• _Entries for locating text and elements_

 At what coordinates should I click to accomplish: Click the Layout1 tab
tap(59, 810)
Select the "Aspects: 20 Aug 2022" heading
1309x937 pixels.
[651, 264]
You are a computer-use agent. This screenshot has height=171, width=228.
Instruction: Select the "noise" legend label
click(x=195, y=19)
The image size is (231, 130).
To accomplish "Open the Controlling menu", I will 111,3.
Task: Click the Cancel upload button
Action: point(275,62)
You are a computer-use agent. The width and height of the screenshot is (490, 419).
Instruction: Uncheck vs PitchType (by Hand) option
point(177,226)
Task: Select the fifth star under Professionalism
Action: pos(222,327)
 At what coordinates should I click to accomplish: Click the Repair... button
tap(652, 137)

* * *

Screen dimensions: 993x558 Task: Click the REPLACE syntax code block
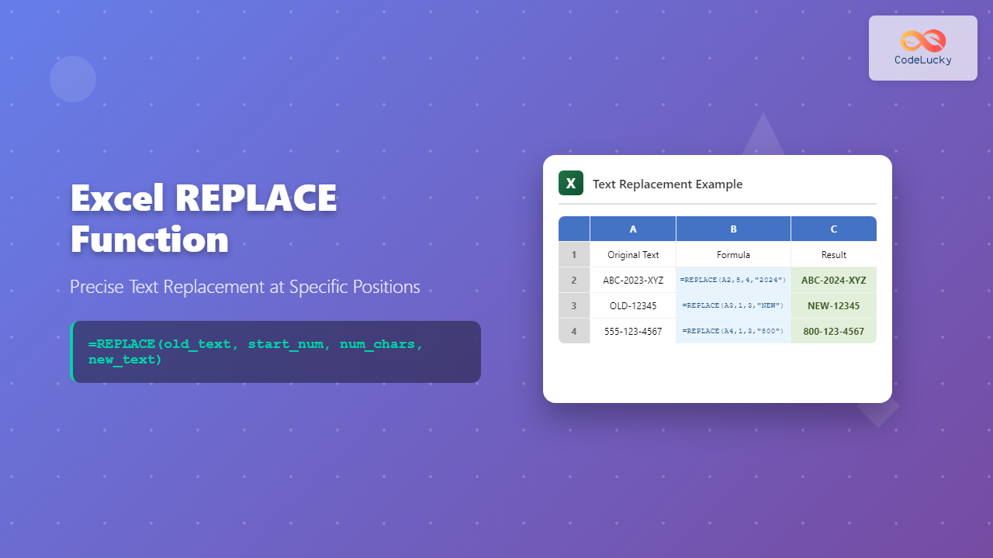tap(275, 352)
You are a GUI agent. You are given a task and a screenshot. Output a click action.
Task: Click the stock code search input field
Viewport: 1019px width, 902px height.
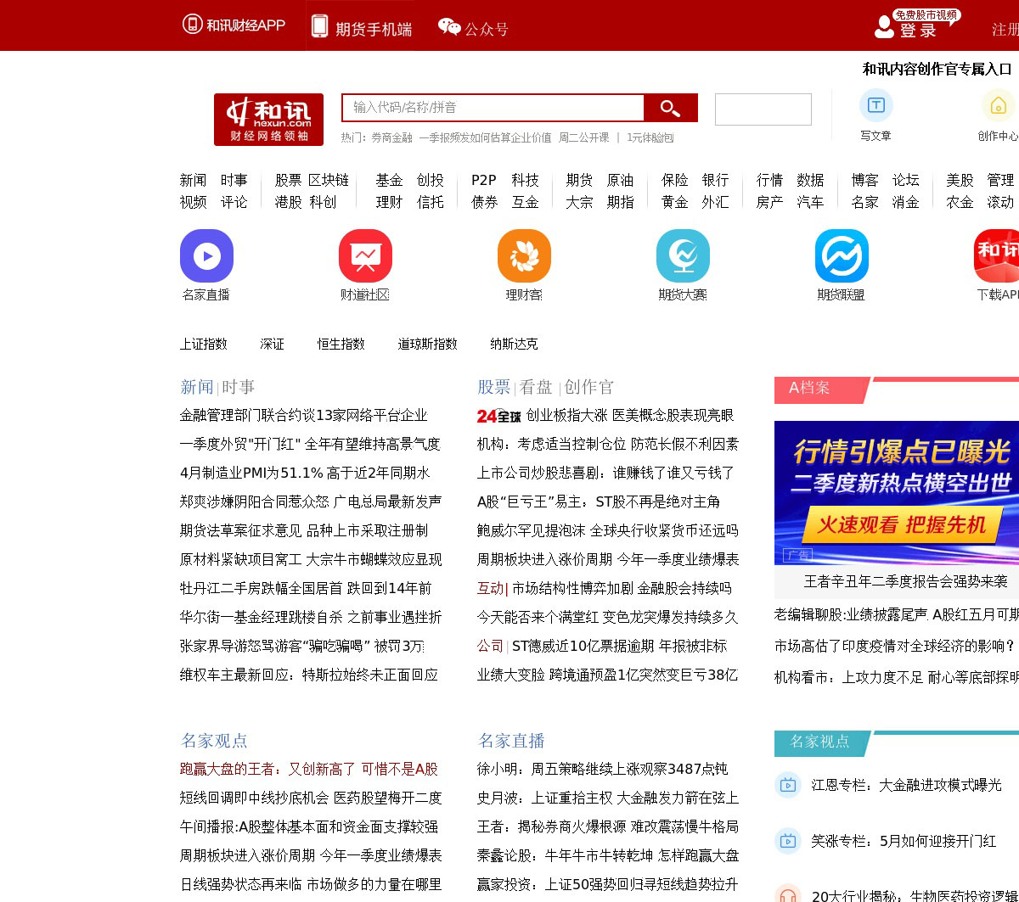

• _Your goal_
Write out the lines of the listing above word for word, beginning at the line that contains "You are a computer-use agent. The" and stopping after the line that contains "tap(652, 137)".

• _Answer to this exercise_
You are a computer-use agent. The width and height of the screenshot is (490, 419).
Instruction: Uncheck vs PitchType (by Hand) option
point(177,226)
Task: Select the fifth star under Professionalism
Action: pos(222,327)
 At what coordinates should I click to accomplish: Click the Repair... button
tap(652, 137)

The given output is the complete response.